I assume it to be a fact that the $100,000 which was advanced by the bank has never been repaid. If so, the “finding” number 6 would be justified only if it appeared that there was an agreement between the lender (First Security) and the borrower (Inter-west Film) to the effect that the prior note was satisfied and a new obligation entered into.

The burden of the defendants’ argument as stated in Point 1 of their brief is that “the lower court correctly held that the renewal note signed subsequent to the revocation of the guaranty and without the consent of or notice to the guarantors (defendants) constituted a new obligation.” In support thereof, they stress the language of the guaranty that it was only to “ . remain in full force and effect until such time as the Bank shall receive notice in writing of the revocation . . . .” They cite authorities to the effect that as guarantors they are entitled to strict construction of the law and of the contract against the Bank (who furnished the Guaranty form) and in defendants’ favor.1 They argue that because of that principle, a guarantor is at least entitled to notice of any substantial change that extends his risk or otherwise increases his burden under the guaranty.2 And they insist that the Bank did so without notice to them and without their consent.

To be weighed against the foregoing is the argument of the plaintiff which stresses the other provision of the guaranty that it applies to “all renewals, extensions of time, or modifications . . . ” of any debt owed the bank prior to revocation of the guaranty. It should be noted that if there is any inconsistency in the provisions thus relied on by the disputants, the defendants are entitled to the benefit of the one which favors them and allows them to rid themselves of the personal guaranty by revocation at any time.
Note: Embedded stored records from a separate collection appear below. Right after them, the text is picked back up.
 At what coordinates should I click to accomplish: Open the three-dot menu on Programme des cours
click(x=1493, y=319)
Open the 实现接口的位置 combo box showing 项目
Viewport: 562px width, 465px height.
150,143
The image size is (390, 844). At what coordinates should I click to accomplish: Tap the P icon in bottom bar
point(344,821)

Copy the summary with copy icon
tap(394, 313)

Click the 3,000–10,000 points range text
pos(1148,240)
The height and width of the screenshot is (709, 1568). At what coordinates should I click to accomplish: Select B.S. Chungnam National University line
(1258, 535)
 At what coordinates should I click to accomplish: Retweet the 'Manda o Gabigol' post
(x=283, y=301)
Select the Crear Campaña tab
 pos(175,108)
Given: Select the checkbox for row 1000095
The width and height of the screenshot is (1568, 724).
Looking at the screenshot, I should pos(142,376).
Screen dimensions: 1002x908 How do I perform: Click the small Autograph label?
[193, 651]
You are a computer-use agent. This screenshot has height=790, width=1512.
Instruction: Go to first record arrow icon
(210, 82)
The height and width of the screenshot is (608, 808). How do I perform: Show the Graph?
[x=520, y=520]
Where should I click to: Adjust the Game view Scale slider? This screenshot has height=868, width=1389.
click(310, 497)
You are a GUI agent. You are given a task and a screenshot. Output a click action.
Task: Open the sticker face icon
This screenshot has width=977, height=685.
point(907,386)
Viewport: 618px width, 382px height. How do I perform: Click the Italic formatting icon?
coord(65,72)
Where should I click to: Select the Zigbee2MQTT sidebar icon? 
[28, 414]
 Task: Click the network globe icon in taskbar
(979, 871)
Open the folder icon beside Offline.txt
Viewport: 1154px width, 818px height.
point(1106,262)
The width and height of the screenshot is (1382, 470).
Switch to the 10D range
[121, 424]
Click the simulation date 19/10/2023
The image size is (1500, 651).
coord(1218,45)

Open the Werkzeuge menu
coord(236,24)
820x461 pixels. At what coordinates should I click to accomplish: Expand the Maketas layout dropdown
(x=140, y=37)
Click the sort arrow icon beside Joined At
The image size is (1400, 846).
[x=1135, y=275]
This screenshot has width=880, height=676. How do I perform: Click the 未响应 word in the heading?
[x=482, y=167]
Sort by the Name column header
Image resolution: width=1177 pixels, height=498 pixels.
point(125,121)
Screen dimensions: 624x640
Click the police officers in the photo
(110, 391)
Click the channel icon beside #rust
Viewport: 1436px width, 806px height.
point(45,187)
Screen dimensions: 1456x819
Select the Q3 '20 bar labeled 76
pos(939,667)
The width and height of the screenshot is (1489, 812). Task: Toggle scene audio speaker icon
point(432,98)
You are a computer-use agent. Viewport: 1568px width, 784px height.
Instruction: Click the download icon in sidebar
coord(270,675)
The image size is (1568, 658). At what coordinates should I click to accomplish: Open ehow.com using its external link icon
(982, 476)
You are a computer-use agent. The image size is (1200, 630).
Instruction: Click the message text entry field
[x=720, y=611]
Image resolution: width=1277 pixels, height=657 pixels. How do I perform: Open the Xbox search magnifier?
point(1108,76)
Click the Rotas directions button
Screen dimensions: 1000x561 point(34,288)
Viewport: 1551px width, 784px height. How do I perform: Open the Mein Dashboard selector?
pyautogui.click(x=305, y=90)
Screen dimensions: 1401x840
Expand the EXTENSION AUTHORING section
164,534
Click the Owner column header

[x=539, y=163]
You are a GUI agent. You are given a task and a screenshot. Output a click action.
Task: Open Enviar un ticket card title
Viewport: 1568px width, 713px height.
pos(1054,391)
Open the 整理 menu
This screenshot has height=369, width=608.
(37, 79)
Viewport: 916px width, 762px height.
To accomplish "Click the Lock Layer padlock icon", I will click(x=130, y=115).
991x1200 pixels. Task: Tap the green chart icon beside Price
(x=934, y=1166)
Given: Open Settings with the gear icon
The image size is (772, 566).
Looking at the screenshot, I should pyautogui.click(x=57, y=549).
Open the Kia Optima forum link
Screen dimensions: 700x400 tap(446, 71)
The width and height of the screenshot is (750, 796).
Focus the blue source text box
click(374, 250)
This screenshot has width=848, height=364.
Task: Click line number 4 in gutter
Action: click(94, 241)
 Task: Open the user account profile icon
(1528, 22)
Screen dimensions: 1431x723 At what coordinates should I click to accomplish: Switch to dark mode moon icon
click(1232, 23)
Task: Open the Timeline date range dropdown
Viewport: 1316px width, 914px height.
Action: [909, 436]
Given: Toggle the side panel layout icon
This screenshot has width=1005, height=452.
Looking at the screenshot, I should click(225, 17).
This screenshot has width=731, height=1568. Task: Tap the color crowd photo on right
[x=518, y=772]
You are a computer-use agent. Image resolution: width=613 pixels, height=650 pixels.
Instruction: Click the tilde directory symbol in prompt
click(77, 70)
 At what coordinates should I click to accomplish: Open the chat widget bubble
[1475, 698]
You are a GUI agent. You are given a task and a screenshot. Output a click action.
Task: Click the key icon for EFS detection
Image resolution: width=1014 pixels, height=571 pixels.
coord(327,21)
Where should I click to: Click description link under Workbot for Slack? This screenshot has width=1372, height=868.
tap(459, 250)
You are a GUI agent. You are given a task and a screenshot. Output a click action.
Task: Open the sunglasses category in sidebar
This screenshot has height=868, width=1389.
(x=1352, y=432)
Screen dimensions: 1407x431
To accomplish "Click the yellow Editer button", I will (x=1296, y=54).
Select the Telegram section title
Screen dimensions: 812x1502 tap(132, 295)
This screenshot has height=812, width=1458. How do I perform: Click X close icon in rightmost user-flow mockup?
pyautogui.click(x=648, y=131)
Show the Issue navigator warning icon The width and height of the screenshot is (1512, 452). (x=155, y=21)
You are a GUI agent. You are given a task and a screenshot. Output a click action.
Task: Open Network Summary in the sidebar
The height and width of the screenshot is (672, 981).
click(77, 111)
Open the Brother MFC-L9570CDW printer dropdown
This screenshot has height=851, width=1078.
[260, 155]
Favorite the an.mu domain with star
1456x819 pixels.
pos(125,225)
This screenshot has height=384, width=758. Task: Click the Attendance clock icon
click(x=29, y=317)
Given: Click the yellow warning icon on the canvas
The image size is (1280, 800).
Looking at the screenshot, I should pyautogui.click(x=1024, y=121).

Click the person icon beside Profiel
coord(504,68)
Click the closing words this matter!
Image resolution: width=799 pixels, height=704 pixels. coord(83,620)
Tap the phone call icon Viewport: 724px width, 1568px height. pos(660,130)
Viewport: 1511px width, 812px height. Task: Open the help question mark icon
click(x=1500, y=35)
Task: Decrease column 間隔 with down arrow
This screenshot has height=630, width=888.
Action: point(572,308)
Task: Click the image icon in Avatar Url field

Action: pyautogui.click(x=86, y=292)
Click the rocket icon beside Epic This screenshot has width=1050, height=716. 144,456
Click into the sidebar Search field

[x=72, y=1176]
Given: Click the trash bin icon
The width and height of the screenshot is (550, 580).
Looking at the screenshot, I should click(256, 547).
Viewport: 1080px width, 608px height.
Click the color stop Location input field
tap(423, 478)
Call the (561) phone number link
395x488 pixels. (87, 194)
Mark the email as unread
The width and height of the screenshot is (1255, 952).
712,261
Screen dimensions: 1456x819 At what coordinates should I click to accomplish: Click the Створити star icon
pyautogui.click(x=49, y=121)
In the deposition of Mr. George Caine, Vice President of the Bank, there is some talk about reliance or non-reliance on the personal guaranties of Defendants in further extensions of credit, and also of oral statements concerning a six-month limita*180tion on the personal guaranty (which I note that I do not regard as proof of the fact).

Consequent to what has been said above, it is my opinion that there is an issue of fact as to whether the subsequent notes given in connection with this matter are in fact but renewals of the same obligation, as the plaintiff contends, or whether there was in fact a new agreement in lieu thereof as contended by the defendants, and as determined by the trial court. It is, therefore, my opinion that the summary judgment for the defendants was improper and that the case should be remanded for further proceedings.

. Pergament v. Herrick Credit Corp., 200 N.Y.S.2d 535 (Sup.1960).

. In re Ore Ida Potato Products v. United Pacific Insurance Co., 87 Idaho 185, 392 P.2d 191 (1964); 74 A.L.R.2d 734 (1960).